== Exercise prompt ==
Each line below that includes the word "computer" is to be reported.

Dataset excerpts:
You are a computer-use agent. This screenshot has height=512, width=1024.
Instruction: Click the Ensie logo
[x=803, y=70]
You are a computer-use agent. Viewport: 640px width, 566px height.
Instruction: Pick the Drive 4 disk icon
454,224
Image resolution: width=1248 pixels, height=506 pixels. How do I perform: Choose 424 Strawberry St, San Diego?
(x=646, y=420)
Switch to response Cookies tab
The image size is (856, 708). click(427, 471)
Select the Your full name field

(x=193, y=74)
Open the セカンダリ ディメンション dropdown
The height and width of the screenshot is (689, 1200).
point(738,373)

==

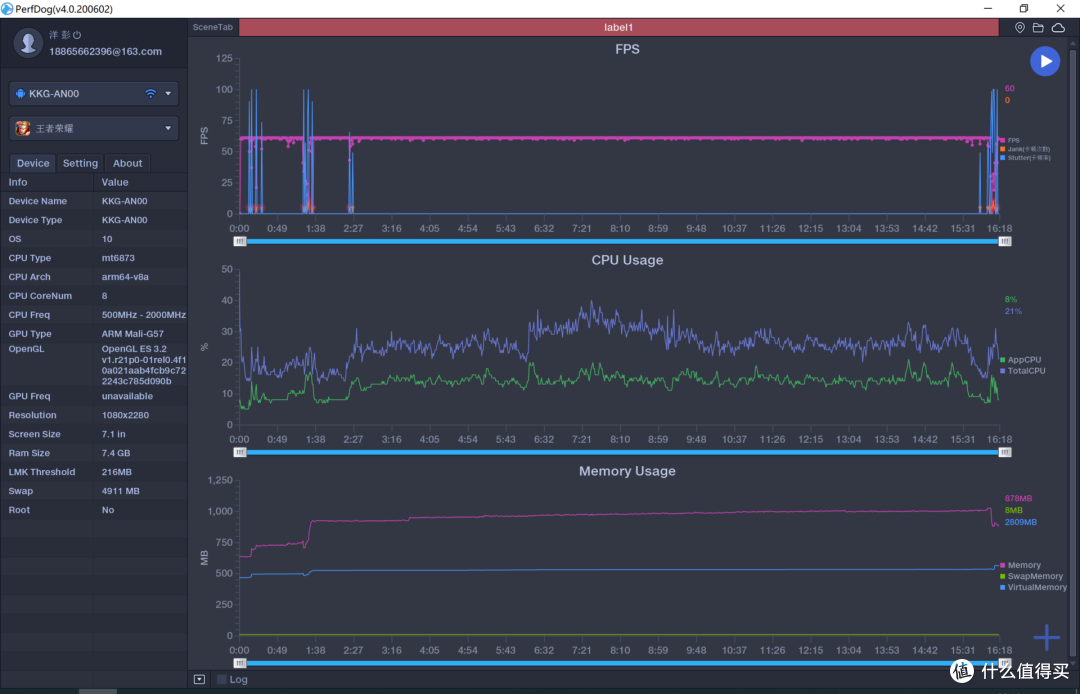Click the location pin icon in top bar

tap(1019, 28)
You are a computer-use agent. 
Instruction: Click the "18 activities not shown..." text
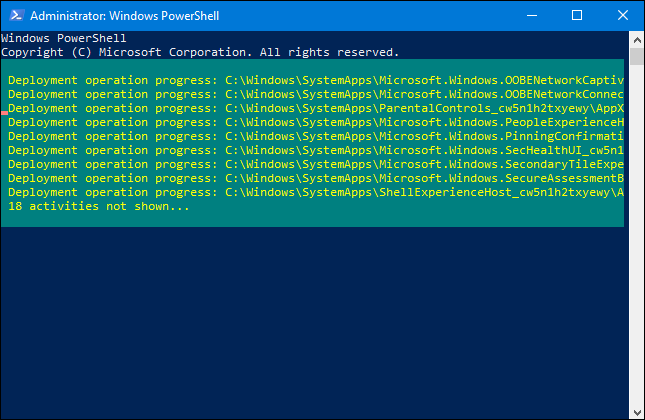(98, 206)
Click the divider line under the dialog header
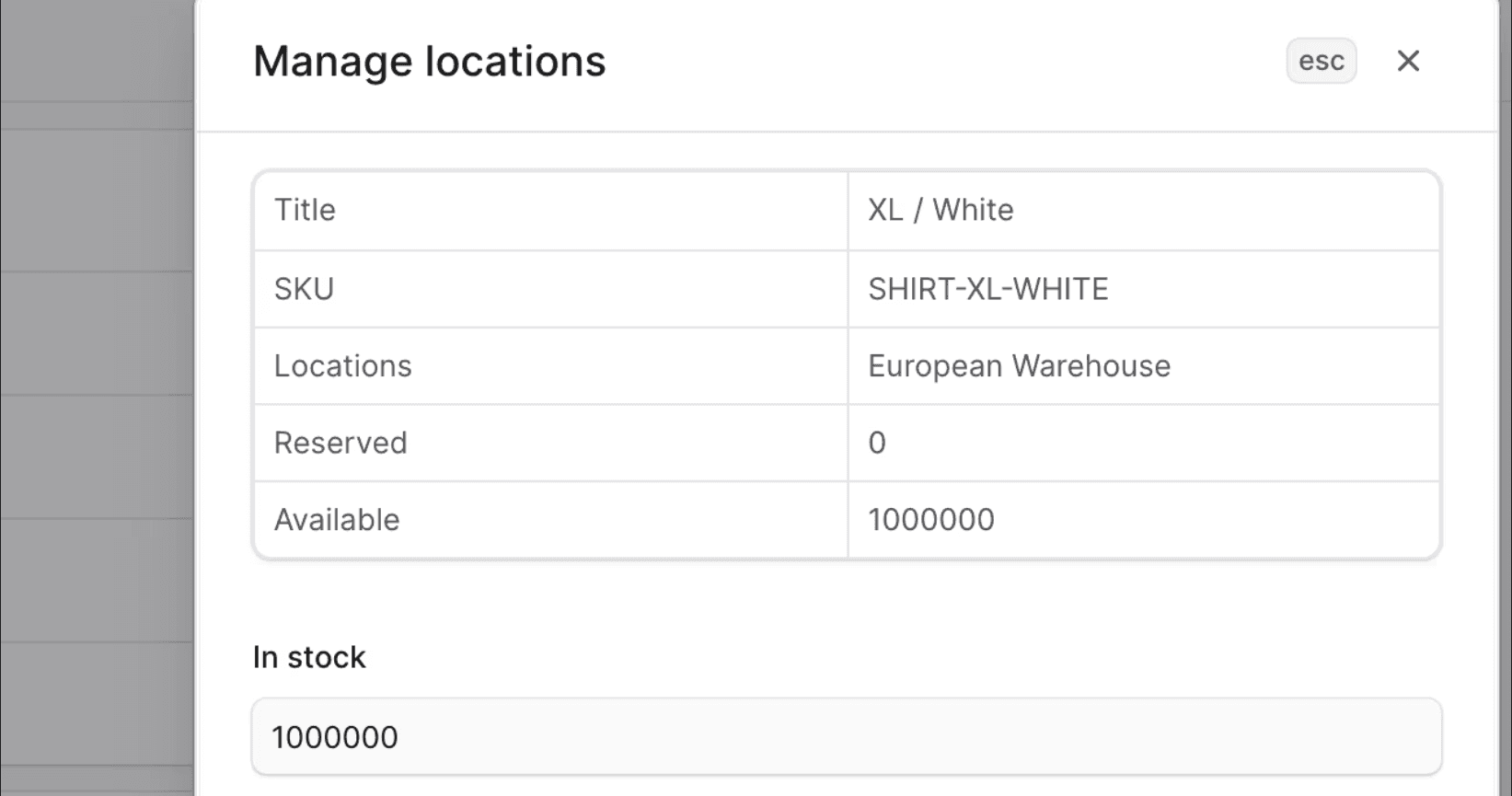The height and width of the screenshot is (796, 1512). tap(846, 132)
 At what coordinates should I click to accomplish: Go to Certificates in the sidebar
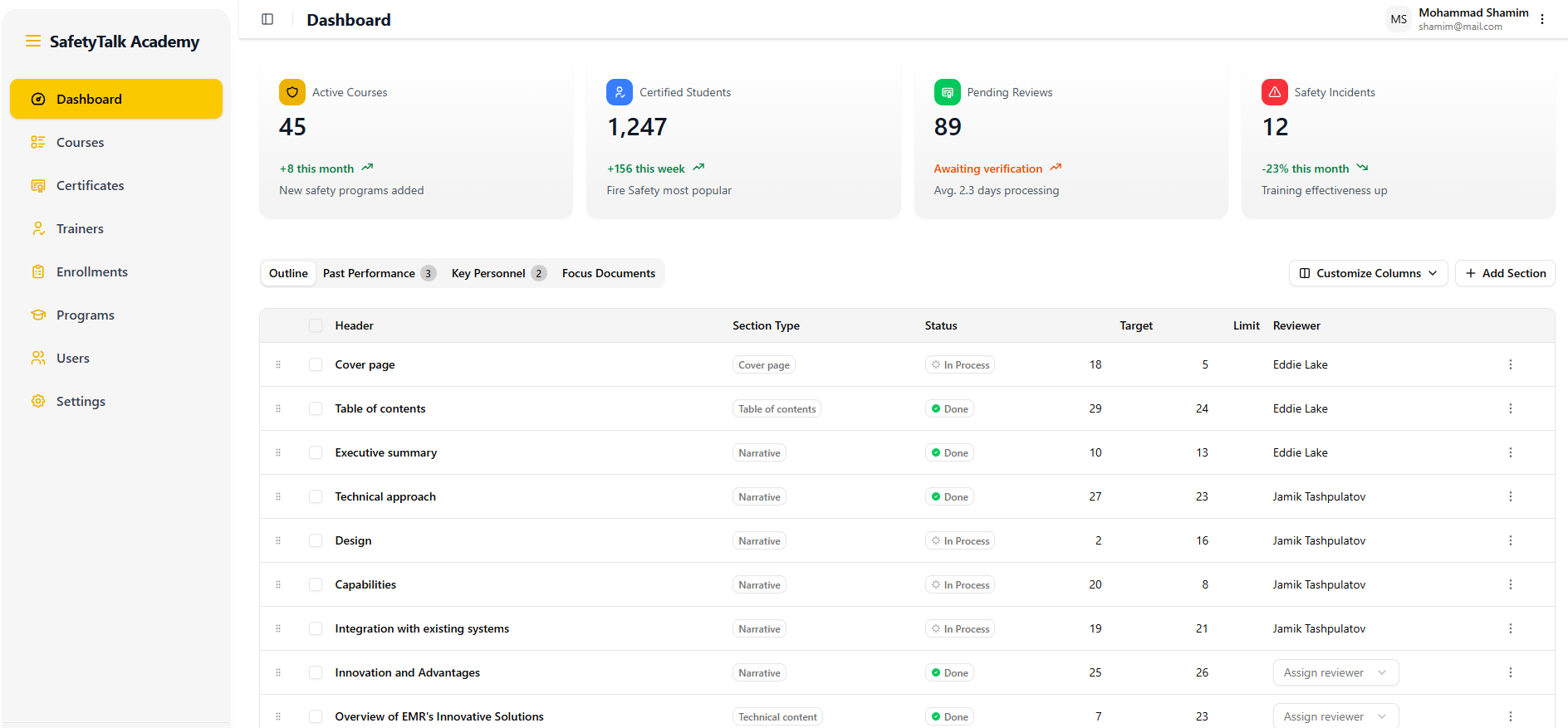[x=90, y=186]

== Output of the task ==
You are a computer-use agent. This screenshot has height=512, width=1024.
You are a computer-use agent. Viewport: 640px width, 566px height.
You are a computer-use agent. 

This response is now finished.